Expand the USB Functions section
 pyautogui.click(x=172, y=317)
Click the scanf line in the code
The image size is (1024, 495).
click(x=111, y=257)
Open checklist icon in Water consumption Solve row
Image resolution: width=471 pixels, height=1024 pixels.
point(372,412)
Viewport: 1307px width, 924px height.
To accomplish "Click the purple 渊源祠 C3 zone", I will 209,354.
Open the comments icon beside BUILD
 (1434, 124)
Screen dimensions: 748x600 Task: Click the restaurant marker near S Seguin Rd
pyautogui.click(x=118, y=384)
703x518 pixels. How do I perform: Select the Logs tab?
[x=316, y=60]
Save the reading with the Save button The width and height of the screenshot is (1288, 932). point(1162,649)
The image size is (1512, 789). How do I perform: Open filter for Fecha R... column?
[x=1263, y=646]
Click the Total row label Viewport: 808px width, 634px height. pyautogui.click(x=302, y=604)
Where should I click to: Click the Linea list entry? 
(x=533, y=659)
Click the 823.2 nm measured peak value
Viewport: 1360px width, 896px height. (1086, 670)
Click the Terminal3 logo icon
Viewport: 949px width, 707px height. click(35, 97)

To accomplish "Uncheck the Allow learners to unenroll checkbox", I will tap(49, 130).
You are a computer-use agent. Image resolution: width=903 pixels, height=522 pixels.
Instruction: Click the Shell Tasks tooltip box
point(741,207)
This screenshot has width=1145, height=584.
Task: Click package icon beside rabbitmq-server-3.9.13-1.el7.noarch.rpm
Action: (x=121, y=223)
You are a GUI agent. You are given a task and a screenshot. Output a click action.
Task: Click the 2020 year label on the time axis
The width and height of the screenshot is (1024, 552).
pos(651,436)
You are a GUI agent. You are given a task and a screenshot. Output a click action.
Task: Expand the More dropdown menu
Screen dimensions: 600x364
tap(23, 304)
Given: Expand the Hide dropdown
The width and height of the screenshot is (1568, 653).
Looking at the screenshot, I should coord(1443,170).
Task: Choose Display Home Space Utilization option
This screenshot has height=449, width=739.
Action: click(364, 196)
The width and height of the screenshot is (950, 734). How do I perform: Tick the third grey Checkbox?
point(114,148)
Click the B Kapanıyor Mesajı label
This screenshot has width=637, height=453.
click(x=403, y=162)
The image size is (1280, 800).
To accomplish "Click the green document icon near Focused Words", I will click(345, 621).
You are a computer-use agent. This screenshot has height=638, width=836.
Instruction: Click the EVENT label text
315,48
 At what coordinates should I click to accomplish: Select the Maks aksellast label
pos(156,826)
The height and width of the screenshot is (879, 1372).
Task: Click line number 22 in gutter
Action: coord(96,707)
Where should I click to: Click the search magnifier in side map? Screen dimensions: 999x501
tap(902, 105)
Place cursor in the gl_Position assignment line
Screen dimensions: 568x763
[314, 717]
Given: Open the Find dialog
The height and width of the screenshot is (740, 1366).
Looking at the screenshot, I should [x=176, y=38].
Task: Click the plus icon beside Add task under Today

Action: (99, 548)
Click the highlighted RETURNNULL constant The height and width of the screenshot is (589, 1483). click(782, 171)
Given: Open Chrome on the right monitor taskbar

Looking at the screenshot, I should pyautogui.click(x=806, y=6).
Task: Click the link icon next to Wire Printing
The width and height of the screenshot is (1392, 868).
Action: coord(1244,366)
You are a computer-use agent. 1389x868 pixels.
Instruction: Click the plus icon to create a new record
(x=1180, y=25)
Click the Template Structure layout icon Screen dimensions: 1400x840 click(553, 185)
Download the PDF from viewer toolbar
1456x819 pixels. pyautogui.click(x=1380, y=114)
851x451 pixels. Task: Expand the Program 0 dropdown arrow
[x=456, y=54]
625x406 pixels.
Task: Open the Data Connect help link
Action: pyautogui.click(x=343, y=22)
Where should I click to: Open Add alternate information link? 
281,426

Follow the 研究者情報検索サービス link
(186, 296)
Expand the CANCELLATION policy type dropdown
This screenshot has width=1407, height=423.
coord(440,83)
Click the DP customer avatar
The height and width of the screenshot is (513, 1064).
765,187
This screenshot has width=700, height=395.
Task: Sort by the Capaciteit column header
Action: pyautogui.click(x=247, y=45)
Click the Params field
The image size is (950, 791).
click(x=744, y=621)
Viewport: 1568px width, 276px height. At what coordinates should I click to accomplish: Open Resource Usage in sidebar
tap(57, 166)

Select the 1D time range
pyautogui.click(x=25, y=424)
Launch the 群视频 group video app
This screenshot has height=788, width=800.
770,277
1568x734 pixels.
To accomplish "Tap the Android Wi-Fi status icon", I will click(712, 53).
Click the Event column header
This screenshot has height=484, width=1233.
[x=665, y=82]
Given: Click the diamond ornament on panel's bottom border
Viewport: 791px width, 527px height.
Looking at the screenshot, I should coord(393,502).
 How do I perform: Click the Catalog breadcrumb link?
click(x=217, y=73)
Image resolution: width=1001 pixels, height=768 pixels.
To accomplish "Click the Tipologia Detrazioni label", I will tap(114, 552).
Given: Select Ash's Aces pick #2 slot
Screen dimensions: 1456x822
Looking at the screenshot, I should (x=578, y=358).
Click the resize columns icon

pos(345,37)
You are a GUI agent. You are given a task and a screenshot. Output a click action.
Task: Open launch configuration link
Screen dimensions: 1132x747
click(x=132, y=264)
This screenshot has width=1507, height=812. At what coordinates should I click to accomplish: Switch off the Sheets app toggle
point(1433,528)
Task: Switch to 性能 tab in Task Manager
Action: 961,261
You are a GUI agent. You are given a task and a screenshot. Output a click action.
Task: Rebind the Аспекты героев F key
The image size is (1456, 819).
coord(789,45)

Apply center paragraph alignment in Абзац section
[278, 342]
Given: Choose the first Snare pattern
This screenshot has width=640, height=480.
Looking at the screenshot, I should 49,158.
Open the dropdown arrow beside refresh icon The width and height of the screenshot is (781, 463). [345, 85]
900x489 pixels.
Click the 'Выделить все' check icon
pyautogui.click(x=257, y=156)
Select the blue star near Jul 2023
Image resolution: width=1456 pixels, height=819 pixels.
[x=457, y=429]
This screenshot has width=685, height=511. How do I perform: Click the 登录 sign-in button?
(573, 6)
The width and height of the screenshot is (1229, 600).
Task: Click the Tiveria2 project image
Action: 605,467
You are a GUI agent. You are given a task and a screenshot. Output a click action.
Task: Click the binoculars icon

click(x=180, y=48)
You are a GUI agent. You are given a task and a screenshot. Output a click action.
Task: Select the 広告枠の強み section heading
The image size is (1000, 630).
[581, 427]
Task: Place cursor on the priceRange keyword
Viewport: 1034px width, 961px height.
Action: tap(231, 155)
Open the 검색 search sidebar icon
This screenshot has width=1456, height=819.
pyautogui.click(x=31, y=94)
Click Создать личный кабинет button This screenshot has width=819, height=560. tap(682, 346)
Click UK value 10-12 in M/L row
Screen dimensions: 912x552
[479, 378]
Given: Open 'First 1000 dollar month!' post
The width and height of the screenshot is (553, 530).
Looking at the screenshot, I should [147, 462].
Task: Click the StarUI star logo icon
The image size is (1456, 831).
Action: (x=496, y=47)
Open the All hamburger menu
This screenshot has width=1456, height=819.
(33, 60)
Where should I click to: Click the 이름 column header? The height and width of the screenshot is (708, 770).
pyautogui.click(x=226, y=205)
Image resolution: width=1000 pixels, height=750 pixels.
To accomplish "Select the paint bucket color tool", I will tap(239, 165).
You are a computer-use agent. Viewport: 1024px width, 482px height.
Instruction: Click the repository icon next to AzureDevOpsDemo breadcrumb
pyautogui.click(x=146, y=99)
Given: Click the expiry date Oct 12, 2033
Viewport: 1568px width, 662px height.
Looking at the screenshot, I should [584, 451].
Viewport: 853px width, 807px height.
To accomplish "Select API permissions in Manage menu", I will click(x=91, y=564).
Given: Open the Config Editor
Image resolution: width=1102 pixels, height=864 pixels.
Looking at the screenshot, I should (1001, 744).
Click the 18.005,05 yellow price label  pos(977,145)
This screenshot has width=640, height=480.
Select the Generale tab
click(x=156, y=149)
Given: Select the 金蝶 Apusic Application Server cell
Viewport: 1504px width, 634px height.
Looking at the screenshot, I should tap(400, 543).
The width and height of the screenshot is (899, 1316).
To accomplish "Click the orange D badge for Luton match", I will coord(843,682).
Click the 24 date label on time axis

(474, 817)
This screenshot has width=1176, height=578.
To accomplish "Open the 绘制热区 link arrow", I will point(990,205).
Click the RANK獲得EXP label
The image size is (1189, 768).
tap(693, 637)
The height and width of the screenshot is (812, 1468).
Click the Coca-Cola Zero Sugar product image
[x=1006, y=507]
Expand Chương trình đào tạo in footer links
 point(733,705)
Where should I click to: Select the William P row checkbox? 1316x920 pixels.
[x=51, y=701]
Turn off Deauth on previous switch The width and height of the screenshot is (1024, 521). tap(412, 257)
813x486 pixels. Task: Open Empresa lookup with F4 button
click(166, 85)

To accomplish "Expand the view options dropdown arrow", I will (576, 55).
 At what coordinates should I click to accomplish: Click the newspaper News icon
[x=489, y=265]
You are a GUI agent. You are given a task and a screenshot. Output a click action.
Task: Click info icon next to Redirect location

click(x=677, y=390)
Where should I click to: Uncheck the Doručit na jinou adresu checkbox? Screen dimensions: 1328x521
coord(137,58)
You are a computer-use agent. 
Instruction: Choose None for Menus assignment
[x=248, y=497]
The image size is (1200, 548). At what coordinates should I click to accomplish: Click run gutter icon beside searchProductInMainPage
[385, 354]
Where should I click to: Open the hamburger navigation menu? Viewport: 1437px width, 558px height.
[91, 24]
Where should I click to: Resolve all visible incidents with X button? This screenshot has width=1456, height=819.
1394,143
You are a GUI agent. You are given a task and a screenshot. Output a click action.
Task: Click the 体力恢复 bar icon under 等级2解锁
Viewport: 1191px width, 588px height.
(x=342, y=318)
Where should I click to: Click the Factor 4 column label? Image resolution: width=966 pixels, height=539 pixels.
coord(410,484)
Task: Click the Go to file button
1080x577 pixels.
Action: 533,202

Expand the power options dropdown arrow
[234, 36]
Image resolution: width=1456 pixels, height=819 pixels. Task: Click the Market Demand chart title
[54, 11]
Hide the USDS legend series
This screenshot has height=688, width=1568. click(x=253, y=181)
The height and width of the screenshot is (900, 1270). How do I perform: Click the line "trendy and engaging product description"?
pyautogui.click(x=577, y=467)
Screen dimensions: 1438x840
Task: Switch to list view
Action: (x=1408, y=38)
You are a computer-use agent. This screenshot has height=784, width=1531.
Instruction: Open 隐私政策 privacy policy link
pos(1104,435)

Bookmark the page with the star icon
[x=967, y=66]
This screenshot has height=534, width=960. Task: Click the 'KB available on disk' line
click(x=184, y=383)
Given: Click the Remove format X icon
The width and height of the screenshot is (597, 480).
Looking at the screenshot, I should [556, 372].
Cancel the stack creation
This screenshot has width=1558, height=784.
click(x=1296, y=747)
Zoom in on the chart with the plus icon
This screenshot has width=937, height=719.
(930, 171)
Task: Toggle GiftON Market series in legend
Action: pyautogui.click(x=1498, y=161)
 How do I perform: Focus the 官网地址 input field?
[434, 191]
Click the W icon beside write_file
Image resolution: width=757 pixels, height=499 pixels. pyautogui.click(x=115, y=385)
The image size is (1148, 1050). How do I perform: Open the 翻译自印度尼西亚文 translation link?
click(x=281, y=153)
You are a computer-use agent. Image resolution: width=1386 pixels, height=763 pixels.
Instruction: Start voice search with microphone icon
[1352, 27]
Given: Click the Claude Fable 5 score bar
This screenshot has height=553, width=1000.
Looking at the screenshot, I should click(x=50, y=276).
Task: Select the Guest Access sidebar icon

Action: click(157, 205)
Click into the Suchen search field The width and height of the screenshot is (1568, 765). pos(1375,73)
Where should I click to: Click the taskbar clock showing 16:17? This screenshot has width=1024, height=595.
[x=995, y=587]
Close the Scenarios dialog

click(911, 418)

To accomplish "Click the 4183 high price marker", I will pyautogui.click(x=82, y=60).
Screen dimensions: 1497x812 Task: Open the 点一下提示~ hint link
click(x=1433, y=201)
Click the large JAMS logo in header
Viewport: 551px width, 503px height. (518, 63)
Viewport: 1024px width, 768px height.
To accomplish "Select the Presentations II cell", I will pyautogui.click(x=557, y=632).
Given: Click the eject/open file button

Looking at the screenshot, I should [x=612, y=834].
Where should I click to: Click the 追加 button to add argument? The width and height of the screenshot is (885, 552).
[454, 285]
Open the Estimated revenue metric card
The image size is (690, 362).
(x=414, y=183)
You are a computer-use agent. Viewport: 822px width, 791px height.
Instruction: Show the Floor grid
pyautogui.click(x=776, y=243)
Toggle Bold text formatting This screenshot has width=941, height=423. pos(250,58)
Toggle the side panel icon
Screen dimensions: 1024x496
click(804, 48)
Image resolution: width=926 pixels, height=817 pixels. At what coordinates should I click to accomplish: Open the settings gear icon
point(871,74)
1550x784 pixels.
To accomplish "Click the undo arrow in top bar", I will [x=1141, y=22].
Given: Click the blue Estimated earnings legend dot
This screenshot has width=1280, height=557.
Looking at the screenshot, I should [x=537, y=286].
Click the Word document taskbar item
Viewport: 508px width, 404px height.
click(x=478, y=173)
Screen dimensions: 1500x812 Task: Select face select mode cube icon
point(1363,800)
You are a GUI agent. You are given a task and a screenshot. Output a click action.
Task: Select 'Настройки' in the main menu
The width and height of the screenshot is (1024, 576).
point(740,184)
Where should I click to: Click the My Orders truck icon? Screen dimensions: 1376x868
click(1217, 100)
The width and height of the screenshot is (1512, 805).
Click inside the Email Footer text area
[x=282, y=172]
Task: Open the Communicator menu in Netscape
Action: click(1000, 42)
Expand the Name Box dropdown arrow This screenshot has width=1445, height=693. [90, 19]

- **What is being asked**
Please pick out every line in the material above that contains the word "dropdown" and copy each of those lines in full.

- **Exercise response**
Task: Expand the More dropdown menu
Given: Expand the Hide dropdown
851x451 pixels. Task: Expand the Program 0 dropdown arrow
Expand the CANCELLATION policy type dropdown
Open the dropdown arrow beside refresh icon The width and height of the screenshot is (781, 463). [345, 85]
To accomplish "Expand the view options dropdown arrow", I will (576, 55).
Expand the power options dropdown arrow
Expand the Name Box dropdown arrow This screenshot has width=1445, height=693. [90, 19]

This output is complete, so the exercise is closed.